(Exercise materials)

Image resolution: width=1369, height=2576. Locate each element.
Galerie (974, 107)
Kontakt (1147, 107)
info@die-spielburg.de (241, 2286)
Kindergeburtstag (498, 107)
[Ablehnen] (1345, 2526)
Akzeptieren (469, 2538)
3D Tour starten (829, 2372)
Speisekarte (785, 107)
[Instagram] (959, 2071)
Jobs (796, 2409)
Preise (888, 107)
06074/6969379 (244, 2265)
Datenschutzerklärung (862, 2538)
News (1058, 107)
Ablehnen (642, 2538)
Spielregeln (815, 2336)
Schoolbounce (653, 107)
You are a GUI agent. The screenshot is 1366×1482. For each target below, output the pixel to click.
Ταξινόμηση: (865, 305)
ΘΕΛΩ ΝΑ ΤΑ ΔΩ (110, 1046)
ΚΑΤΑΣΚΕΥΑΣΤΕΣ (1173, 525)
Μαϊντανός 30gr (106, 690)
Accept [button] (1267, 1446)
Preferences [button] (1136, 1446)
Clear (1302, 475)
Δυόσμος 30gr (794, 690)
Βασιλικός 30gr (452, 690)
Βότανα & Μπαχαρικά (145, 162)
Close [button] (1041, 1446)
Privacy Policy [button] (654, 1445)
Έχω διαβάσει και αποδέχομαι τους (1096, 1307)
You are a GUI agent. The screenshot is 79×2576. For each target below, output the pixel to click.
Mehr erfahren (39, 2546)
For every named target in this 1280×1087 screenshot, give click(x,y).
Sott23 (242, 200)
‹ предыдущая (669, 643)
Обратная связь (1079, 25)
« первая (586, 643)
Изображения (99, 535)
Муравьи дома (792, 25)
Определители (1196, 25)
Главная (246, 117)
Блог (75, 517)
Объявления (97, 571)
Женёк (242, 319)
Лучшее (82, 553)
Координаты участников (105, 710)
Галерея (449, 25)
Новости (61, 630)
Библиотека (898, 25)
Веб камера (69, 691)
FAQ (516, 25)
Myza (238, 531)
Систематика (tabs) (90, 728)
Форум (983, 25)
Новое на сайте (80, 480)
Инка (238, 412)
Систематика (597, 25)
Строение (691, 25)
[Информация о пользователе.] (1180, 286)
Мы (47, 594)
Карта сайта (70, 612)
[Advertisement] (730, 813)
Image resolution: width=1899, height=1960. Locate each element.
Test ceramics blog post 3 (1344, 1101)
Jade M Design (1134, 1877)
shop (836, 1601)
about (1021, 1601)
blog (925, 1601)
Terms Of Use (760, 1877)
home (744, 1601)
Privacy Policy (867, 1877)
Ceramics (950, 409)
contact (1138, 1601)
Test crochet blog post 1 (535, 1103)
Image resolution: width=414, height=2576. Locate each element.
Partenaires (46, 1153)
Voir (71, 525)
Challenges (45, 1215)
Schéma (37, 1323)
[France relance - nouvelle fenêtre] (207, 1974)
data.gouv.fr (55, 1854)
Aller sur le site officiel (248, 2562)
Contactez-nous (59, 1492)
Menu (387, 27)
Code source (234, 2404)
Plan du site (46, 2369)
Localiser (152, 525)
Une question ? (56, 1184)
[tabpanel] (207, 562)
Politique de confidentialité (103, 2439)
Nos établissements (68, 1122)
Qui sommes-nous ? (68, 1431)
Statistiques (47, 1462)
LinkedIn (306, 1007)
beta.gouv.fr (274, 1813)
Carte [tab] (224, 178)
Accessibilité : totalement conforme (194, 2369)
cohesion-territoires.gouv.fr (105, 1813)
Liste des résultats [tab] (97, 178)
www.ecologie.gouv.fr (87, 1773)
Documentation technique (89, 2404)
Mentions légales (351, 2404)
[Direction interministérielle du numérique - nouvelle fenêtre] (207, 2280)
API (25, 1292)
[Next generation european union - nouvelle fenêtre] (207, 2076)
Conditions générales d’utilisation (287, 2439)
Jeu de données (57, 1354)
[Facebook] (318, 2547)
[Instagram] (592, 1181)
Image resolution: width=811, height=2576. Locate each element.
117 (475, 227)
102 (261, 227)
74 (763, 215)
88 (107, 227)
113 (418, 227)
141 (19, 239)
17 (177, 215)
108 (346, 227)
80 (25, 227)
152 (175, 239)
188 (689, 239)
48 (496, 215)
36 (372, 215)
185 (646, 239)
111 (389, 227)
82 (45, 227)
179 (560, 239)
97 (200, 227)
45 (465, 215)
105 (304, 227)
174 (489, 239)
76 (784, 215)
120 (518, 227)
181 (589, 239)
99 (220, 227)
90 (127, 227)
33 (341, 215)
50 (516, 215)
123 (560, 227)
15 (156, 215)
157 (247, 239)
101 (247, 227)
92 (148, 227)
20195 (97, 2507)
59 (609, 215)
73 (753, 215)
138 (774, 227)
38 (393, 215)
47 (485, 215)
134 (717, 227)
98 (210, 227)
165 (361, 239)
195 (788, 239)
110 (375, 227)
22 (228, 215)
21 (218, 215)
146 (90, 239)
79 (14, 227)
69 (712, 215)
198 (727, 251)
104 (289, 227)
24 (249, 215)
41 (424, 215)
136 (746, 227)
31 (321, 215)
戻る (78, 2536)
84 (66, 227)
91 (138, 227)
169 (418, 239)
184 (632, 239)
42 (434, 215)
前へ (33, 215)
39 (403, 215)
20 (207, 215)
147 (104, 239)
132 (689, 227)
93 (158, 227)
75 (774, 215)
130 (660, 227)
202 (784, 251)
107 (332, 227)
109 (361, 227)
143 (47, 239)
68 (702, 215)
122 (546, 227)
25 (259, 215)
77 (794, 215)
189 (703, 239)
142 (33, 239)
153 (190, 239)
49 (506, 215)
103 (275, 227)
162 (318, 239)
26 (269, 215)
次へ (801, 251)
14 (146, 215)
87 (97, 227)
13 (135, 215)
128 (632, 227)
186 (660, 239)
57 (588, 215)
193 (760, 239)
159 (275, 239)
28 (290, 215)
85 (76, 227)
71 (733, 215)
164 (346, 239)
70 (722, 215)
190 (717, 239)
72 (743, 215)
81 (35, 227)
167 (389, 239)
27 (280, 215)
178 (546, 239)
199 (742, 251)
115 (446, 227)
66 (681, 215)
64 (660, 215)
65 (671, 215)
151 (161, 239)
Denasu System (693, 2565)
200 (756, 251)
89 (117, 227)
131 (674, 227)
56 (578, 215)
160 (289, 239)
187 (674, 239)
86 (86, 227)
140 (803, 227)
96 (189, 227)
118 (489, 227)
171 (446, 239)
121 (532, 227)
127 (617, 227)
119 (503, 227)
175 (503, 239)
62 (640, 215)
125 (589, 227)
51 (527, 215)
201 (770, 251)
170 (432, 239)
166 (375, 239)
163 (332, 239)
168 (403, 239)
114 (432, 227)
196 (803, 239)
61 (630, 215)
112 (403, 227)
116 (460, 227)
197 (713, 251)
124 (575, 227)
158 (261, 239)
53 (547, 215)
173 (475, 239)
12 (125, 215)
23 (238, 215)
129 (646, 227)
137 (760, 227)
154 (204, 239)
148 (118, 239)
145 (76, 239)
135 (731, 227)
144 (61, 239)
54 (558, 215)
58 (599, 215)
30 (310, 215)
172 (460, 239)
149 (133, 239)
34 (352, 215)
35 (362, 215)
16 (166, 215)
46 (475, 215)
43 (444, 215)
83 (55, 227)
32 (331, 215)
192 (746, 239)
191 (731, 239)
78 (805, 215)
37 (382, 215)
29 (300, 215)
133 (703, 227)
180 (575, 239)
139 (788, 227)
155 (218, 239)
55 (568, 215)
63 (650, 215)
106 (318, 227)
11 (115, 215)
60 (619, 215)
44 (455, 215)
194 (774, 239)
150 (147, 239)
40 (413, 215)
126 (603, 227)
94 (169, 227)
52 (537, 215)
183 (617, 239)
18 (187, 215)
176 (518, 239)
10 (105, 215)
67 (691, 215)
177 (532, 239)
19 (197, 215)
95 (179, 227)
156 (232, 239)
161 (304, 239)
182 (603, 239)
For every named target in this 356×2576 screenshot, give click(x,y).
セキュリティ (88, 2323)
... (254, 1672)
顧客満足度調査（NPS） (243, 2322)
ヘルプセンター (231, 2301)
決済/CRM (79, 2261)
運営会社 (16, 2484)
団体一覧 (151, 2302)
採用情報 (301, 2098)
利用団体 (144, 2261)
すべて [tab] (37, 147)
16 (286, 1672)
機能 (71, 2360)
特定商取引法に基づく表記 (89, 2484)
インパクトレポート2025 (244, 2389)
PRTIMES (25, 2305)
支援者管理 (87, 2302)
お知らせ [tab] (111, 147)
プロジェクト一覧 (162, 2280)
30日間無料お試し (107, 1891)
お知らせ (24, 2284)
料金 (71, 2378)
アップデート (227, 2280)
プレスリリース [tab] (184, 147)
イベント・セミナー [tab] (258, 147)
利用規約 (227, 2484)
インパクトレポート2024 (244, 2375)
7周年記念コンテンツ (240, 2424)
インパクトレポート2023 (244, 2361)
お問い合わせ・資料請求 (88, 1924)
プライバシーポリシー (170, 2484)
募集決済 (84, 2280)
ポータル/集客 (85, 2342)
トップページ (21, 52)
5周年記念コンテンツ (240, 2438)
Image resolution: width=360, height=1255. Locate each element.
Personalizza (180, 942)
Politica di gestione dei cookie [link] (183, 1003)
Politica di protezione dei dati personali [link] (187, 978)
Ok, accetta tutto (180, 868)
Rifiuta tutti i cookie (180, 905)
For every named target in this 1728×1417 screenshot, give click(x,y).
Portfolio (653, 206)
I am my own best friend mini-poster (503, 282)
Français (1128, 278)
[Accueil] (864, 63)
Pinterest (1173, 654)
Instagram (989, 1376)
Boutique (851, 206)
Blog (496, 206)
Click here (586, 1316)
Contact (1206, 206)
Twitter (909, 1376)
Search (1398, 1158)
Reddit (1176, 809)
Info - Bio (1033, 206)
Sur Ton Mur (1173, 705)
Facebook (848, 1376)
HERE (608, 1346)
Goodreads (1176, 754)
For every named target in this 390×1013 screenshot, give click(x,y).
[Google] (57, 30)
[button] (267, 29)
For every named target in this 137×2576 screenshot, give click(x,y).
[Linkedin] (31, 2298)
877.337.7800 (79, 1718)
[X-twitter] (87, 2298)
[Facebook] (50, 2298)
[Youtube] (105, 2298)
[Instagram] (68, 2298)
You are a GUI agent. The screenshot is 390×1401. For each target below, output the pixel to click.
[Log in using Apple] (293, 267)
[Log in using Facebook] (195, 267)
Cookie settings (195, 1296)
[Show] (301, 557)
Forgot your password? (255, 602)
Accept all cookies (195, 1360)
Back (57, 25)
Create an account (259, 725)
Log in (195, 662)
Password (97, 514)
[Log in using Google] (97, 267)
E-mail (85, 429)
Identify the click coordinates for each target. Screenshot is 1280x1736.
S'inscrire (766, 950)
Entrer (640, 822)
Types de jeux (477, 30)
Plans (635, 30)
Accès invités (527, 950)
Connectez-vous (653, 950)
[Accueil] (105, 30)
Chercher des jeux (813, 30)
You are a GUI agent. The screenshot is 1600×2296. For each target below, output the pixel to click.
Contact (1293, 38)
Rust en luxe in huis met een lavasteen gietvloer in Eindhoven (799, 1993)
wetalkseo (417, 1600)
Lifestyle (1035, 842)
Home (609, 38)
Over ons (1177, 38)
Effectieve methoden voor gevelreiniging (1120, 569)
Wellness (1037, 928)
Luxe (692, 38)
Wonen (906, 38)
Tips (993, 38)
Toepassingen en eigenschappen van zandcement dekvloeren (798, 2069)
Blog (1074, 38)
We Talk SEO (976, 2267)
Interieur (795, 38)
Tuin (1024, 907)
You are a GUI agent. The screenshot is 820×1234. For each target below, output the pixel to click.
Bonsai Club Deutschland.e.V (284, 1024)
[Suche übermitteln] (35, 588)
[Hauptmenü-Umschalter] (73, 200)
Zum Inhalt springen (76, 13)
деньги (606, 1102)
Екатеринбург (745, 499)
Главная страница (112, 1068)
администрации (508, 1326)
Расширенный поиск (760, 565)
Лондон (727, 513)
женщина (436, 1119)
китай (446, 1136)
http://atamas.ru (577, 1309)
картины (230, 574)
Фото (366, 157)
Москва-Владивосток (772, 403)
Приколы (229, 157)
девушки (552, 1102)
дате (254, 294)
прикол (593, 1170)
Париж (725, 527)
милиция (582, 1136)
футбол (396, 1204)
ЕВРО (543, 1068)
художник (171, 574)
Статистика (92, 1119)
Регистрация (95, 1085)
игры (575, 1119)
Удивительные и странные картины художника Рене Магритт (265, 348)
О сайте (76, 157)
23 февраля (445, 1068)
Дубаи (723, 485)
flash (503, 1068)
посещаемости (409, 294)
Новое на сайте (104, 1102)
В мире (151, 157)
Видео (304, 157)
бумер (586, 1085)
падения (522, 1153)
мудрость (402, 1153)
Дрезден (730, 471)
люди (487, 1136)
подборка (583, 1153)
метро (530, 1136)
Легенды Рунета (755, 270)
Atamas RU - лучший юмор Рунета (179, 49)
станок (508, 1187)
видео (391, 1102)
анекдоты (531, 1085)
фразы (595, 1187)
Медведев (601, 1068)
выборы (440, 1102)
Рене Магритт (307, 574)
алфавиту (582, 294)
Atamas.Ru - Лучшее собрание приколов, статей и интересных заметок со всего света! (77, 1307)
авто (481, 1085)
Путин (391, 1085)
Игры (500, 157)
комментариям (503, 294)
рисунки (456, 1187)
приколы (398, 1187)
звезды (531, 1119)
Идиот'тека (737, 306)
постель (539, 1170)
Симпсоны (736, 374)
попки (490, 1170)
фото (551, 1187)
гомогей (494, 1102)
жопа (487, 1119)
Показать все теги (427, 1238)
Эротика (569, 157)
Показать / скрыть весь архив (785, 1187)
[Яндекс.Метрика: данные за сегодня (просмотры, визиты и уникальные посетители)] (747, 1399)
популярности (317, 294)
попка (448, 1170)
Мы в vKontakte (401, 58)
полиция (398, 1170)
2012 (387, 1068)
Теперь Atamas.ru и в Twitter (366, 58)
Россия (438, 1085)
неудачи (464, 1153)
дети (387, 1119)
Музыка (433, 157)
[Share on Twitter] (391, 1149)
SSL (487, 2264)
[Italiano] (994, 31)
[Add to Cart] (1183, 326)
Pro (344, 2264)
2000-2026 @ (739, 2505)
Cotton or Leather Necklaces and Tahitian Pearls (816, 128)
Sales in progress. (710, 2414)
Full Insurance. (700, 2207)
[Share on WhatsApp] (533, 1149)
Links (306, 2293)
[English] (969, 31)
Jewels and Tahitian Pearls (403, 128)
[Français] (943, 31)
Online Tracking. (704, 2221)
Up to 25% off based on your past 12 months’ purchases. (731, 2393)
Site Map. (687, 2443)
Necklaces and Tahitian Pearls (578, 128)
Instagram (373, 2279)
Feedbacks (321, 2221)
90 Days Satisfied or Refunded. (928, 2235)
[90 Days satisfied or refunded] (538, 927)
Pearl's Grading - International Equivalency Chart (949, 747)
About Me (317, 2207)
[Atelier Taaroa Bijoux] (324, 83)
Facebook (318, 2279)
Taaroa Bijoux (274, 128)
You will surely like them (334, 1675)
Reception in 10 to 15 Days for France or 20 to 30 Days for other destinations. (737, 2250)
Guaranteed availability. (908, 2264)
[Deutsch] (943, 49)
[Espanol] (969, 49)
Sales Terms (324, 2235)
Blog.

(End Exercise materials)

Reproduce word for word the material above, starting with the line that has "22 (228, 215)" and stopping after the line that has "86 (86, 227)".

*Solution for this exercise*.
22 (228, 215)
21 (218, 215)
146 (90, 239)
79 (14, 227)
69 (712, 215)
198 (727, 251)
104 (289, 227)
24 (249, 215)
41 (424, 215)
136 (746, 227)
31 (321, 215)
戻る (78, 2536)
84 (66, 227)
91 (138, 227)
169 (418, 239)
184 (632, 239)
42 (434, 215)
前へ (33, 215)
39 (403, 215)
20 (207, 215)
147 (104, 239)
132 (689, 227)
93 (158, 227)
75 (774, 215)
130 (660, 227)
202 (784, 251)
107 (332, 227)
109 (361, 227)
143 (47, 239)
68 (702, 215)
122 (546, 227)
25 (259, 215)
77 (794, 215)
189 (703, 239)
142 (33, 239)
153 (190, 239)
49 (506, 215)
103 (275, 227)
162 (318, 239)
26 (269, 215)
次へ (801, 251)
14 (146, 215)
87 (97, 227)
13 (135, 215)
128 (632, 227)
186 (660, 239)
57 (588, 215)
193 (760, 239)
159 (275, 239)
28 (290, 215)
85 (76, 227)
71 (733, 215)
164 (346, 239)
70 (722, 215)
190 (717, 239)
72 (743, 215)
81 (35, 227)
167 (389, 239)
27 (280, 215)
178 (546, 239)
199 (742, 251)
115 (446, 227)
66 (681, 215)
64 (660, 215)
65 (671, 215)
151 (161, 239)
Denasu System (693, 2565)
200 (756, 251)
89 (117, 227)
131 (674, 227)
56 (578, 215)
160 (289, 239)
187 (674, 239)
86 (86, 227)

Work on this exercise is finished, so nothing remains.